Nahamu, which was co-founded by Yehudis Fletcher, warns that strictly-Orthodox children who are home-schooled or attend yeshivas are suffering from a lack of secular education.
Focusing on London and Manchester, the Nahamu education policy paper, published today, says there is a “profound education deficit within Charedi Jewish communities”.
Speaking to Jewish News, Fletcher said the paper was based on anecdotal evidence and Ofsted reports.
She said: “If an institution walks like a school and talks like a school, it should be called a school and it should be regulated. There are yeshivas operating that way, where children are sent in first thing in the morning and come home in the evening, but they have no secular tuition – they come out not knowing any maths or English or how to read and write in any language.”
Estimating that thousands of children were missing out on a secular education, she added: “Councils need to know and check what’s happening when parents say their children are being home-schooled.”
If an institution walks like a school and talks like a school, it should be called a school and it should be regulated
Fletcher, said the group would continue to “advocate for children,” adding: “We have spoken to people who have missed out on a secular education, and to people who know their children are not benefitting from an education. Some people have left the Charedi community and some haven’t. The problem of speaking up in the Charedi community is if you stop repeating the party-line you become an outsider.”

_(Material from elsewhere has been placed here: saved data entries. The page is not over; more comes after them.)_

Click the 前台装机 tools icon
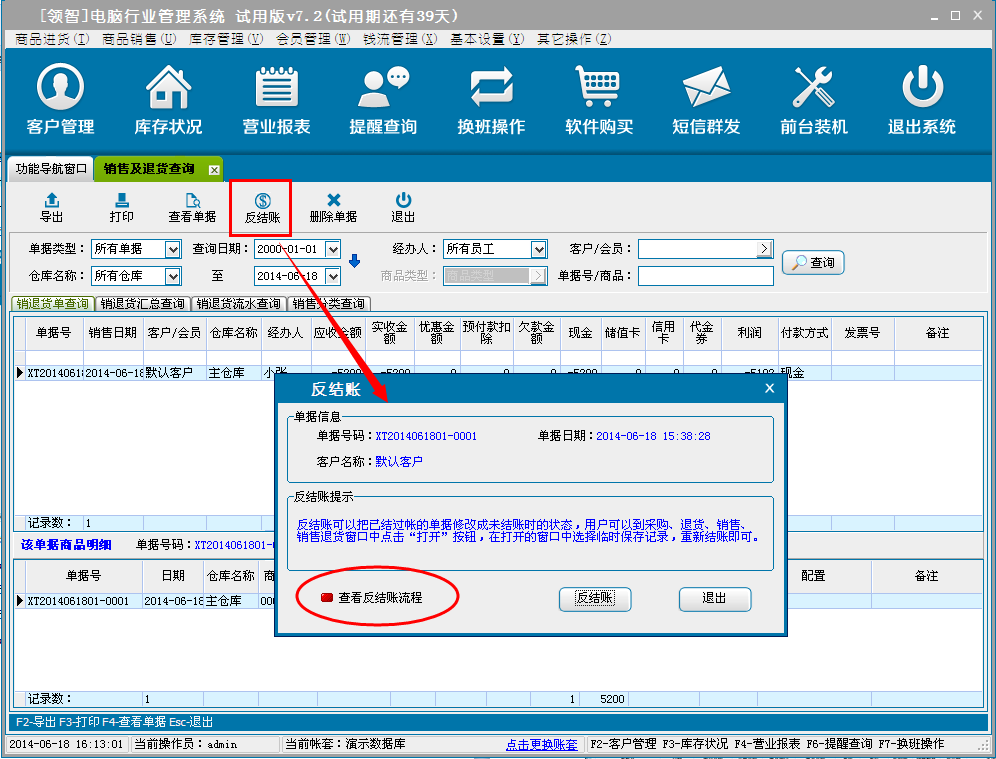 tap(813, 100)
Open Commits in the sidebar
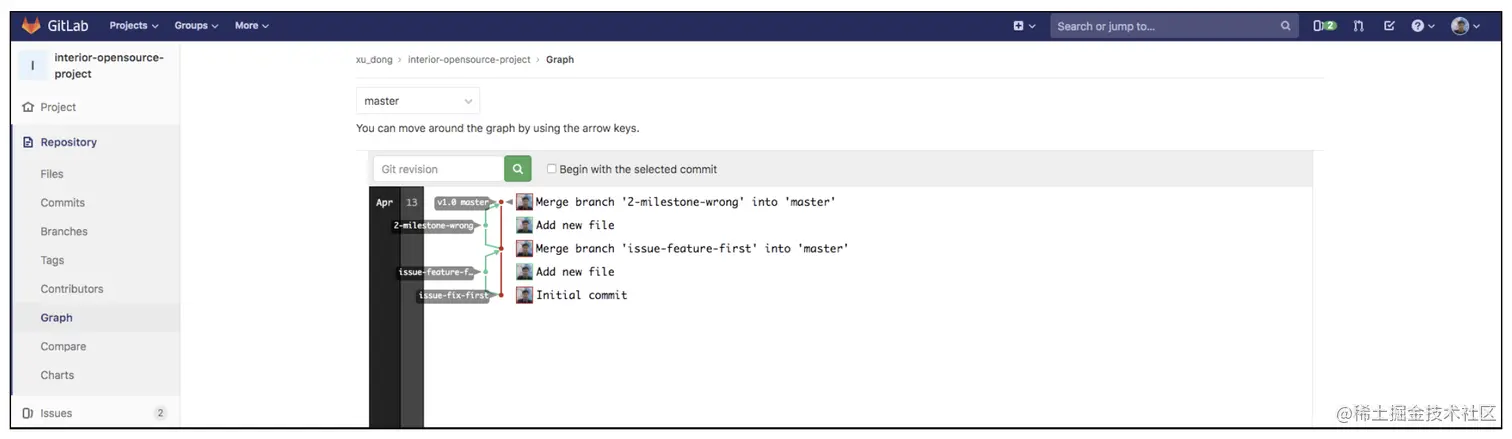Viewport: 1512px width, 439px height. (x=62, y=202)
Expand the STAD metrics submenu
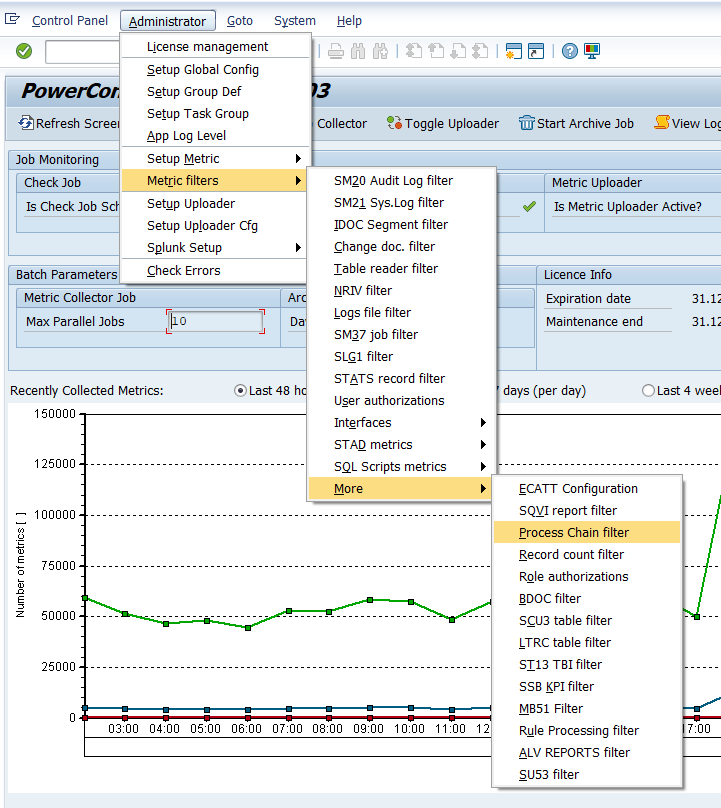Viewport: 721px width, 808px height. [400, 445]
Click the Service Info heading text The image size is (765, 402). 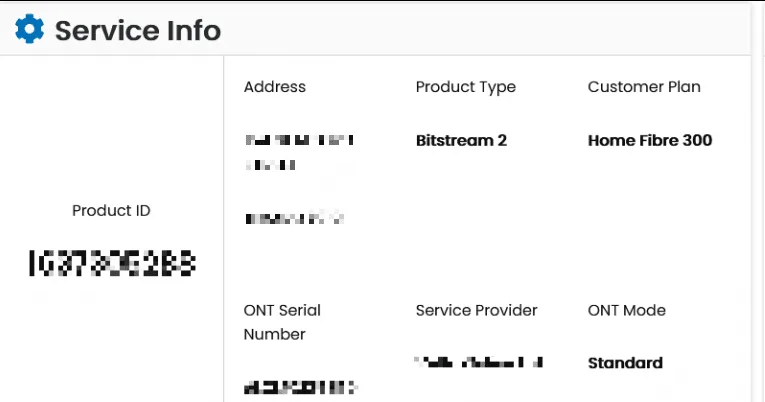[137, 30]
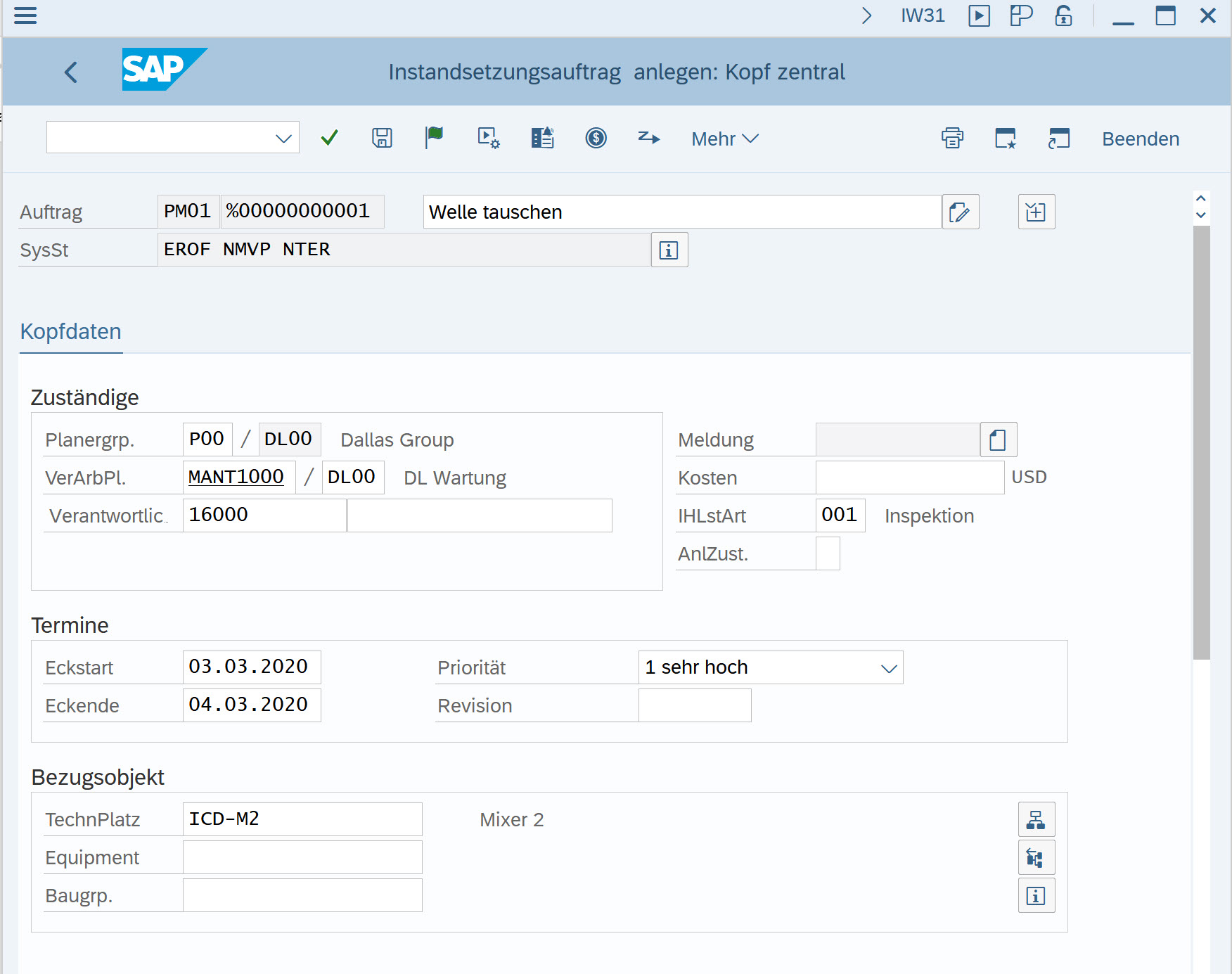Click the print icon in toolbar
The height and width of the screenshot is (974, 1232).
[952, 139]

In a forward to the Nahamu policy paper, Labour peers Baroness Estelle Morris and Baroness Blackstone wrote: “This paper from the Jewish charity Nahamu, describes serious educational issues in parts of the ultra-Orthodox Jewish community,” adding: “We welcome this important contribution by the trustees of Nahamu to the debate on these issues, and hope that it may stimulate some former students of these schools to join the debate also.”
However, a spokesperson for Chinuch UK, which represents Charedi schools, described the report as “disappointing”.
They said: “There is much excellent work happening in Charedi schools, of which the community is rightly proud. Where there are weaknesses, as there are across all parts of the education sector, Chinuch UK and our partners work actively with schools to improve standards.”
Chinuch UK have also invited Baroness Morris and Baroness Blackstone to visit institutions in Stamford Hill. They said: “Having seen the report, we have now written to both peers asking them to come and visit our schools and the community so they can see for themselves the reality of our education and what it is achieving.”
Meanwhile, Abraham Jacobson, a former Hackney councillor, who is Charedi, said yeshivas teach important skills – lacking in the secular system. He said: “Our children are taught morality, how to conduct themselves, they are taught people-to-people skills that aren’t taught in secular education.”